### [Dataset records]

■ ■ ■ ■ ■ ■ ■

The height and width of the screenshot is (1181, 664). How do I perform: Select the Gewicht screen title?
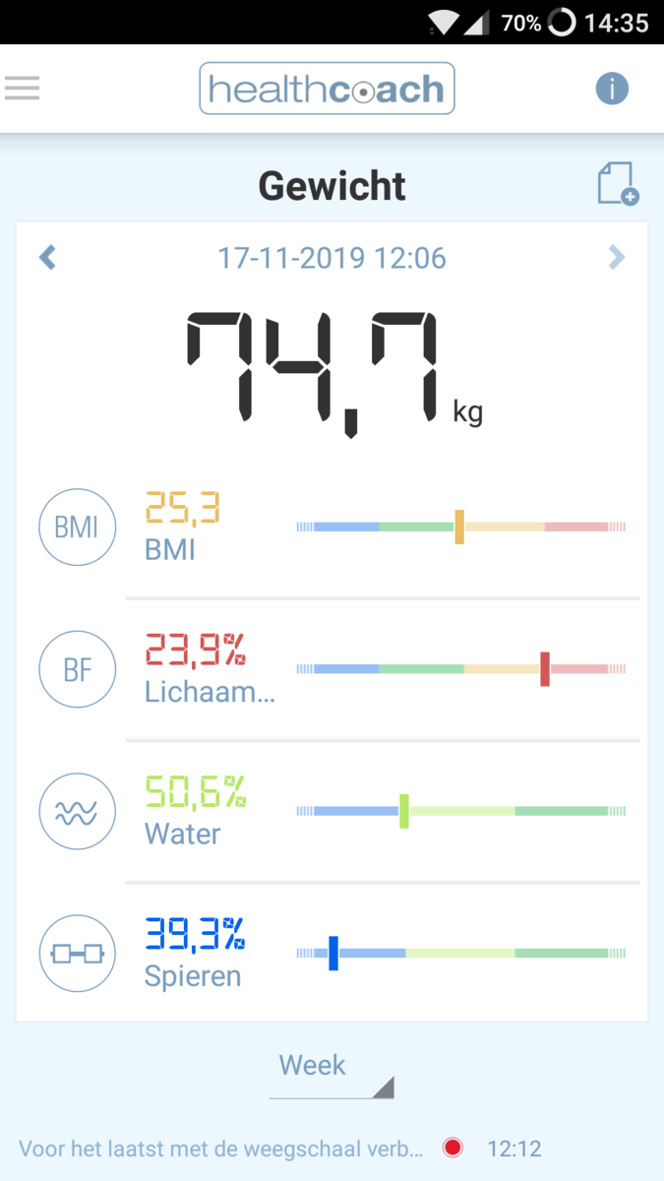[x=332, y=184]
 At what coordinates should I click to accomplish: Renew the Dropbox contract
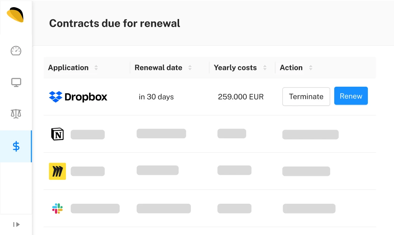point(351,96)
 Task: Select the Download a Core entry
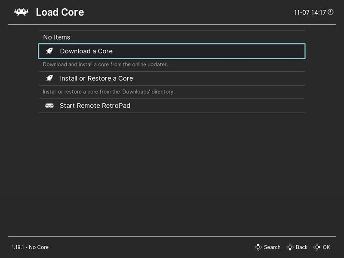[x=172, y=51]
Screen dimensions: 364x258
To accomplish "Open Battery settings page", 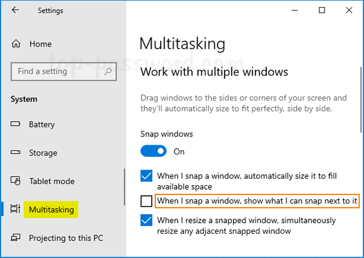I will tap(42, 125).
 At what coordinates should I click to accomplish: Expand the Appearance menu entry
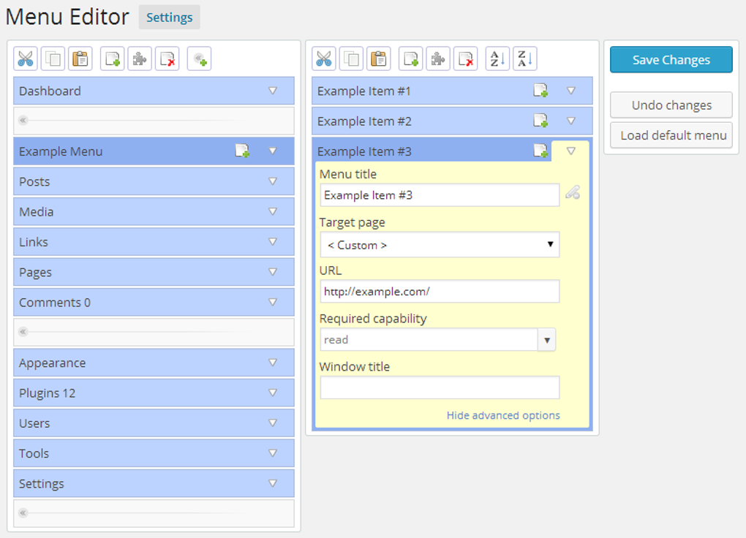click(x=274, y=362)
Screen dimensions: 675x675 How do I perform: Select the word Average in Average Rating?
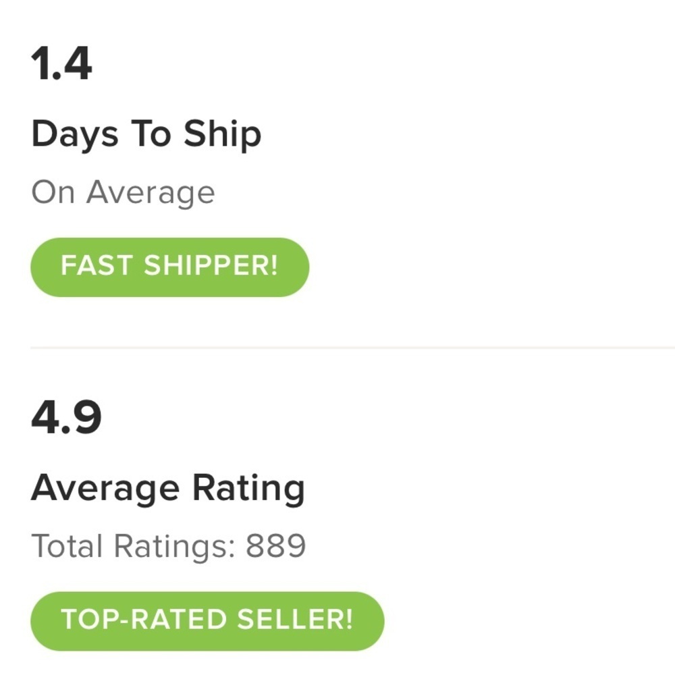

■ ■ ■ ■ ■ ■ ■

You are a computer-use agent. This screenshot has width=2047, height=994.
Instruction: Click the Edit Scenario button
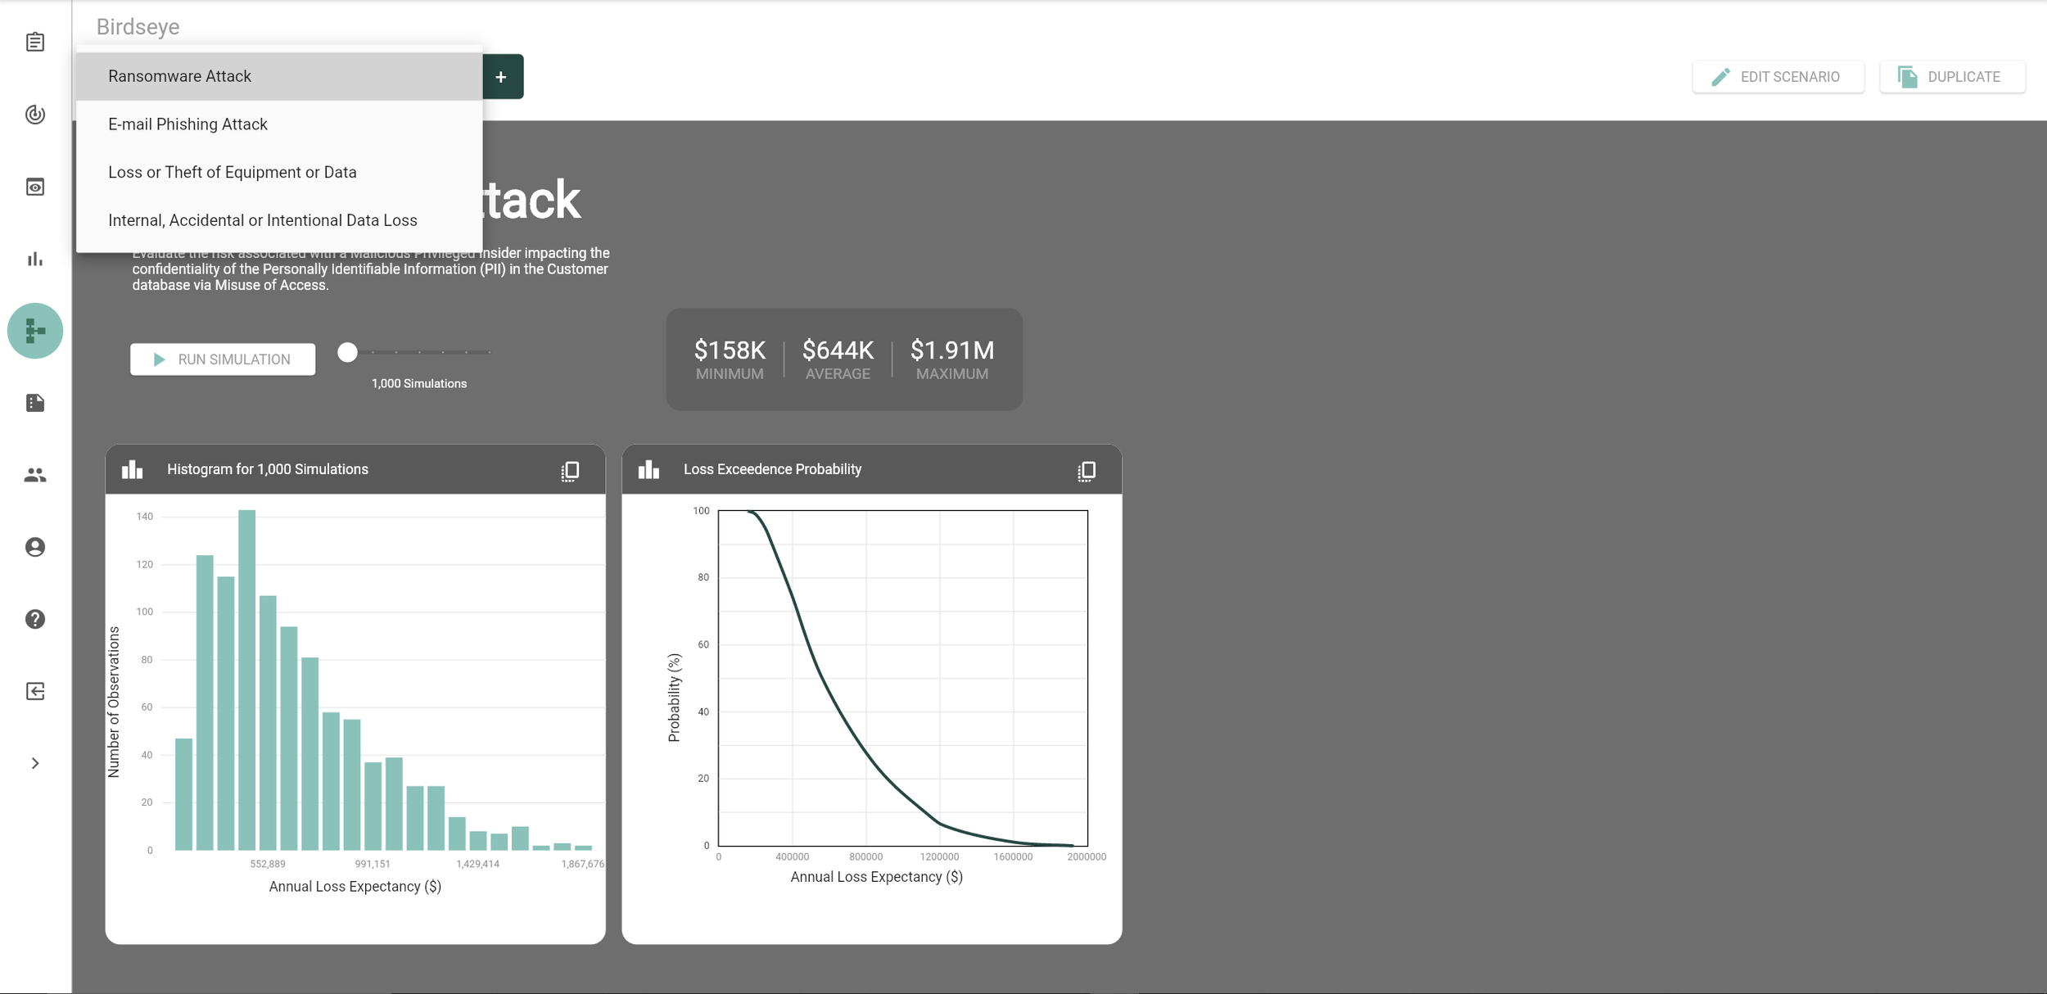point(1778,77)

■ ■ ■ ■ ■ ■ ■

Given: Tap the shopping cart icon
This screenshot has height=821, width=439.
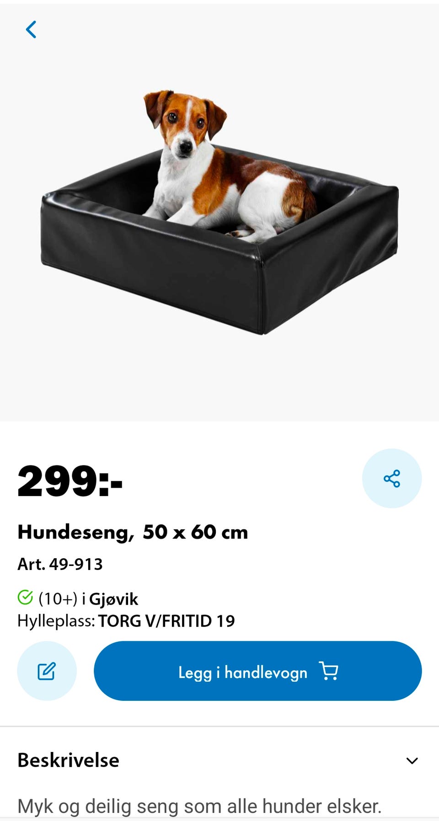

■ ■ ■ ■ ■ ■ ■

For an answer, give a copy of every line in the listing that holds the word "This".

### [Output below]
You are a computer-use agent. This screenshot has width=2047, height=994.
This screenshot has height=821, width=439.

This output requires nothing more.